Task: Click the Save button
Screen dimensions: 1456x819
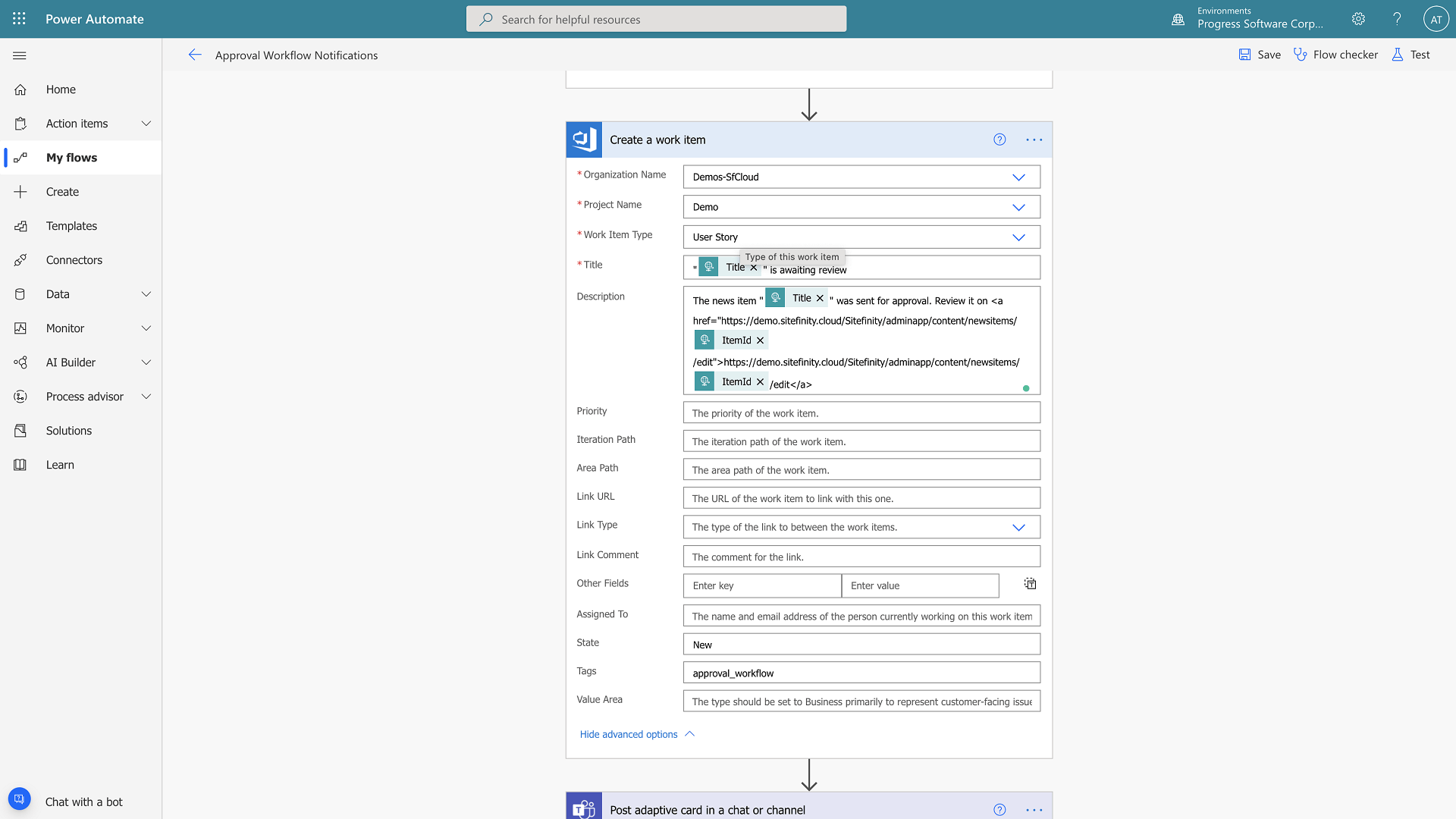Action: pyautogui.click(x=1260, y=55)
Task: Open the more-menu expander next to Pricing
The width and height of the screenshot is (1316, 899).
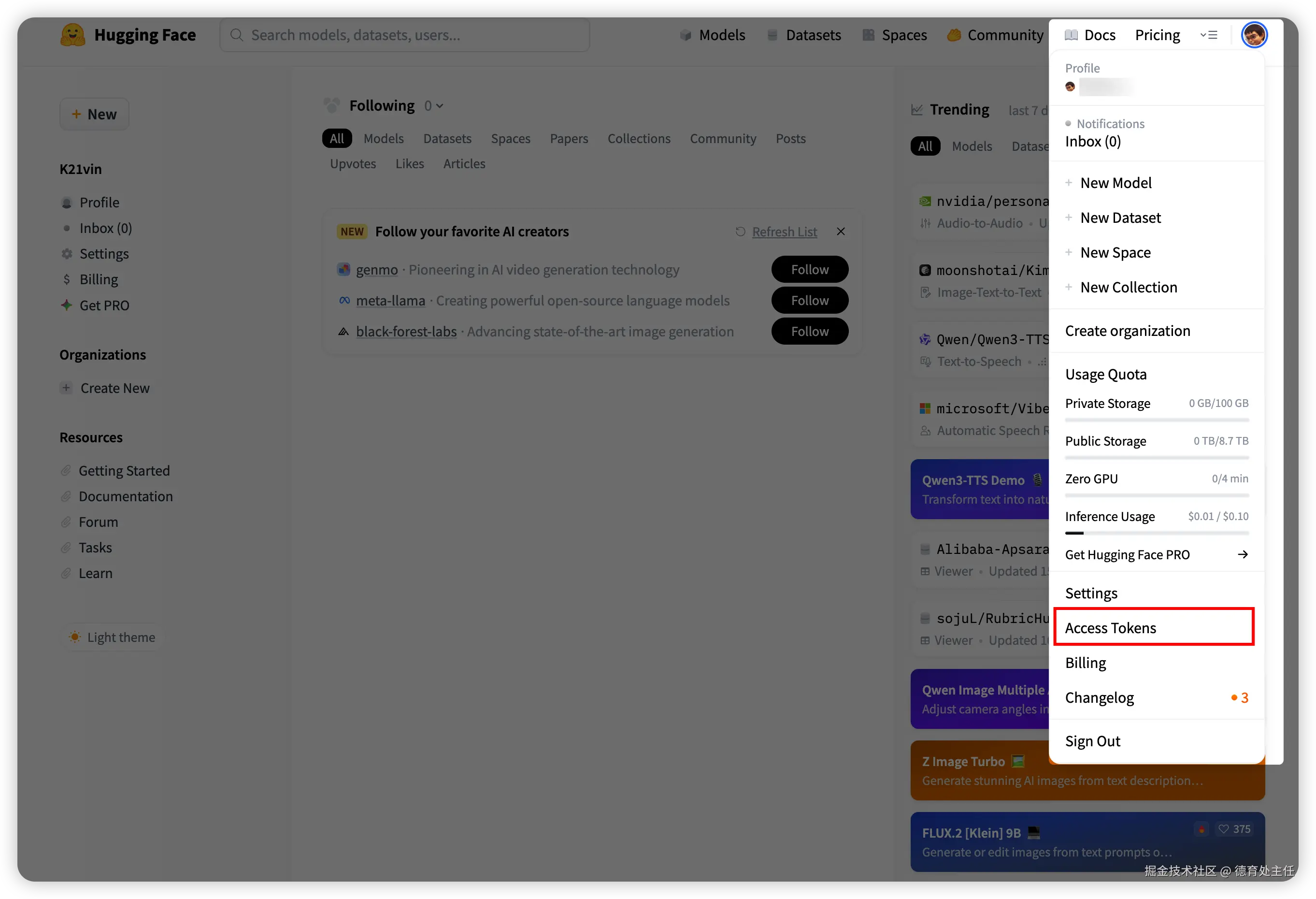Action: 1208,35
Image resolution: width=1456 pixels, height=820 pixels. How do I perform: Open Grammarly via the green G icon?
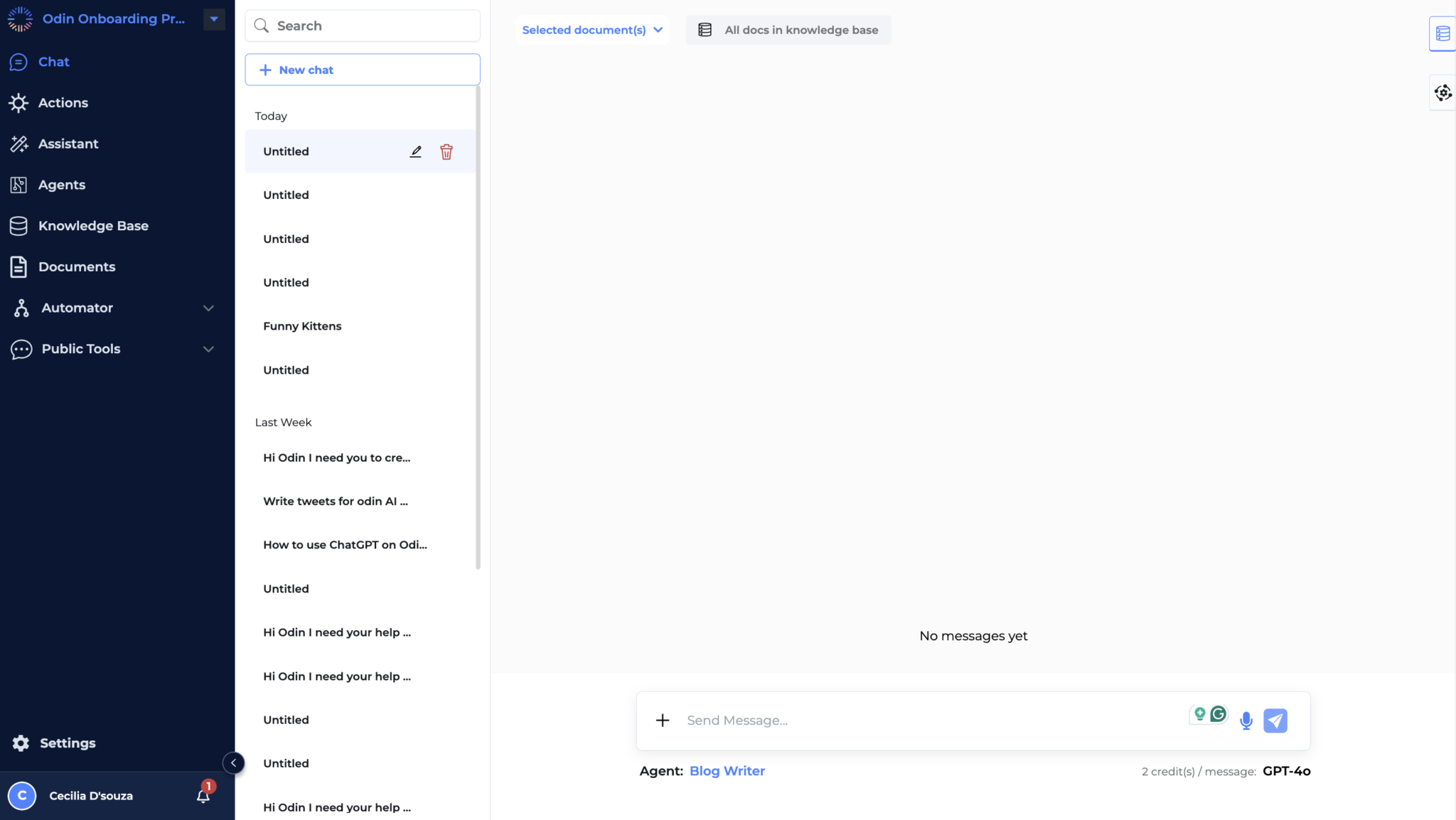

********************

-- TASK DESCRIPTION --
Extract only the lines from the line containing "Task: Open the" through the final line of the listing above, unchanged; pictures stay out of the copy.

-- EXPECTED ANSWER --
Task: Open the more-menu expander next to Pricing
The width and height of the screenshot is (1316, 899).
Action: 1208,35
Image resolution: width=1456 pixels, height=820 pixels. How do I perform: Open Grammarly via the green G icon?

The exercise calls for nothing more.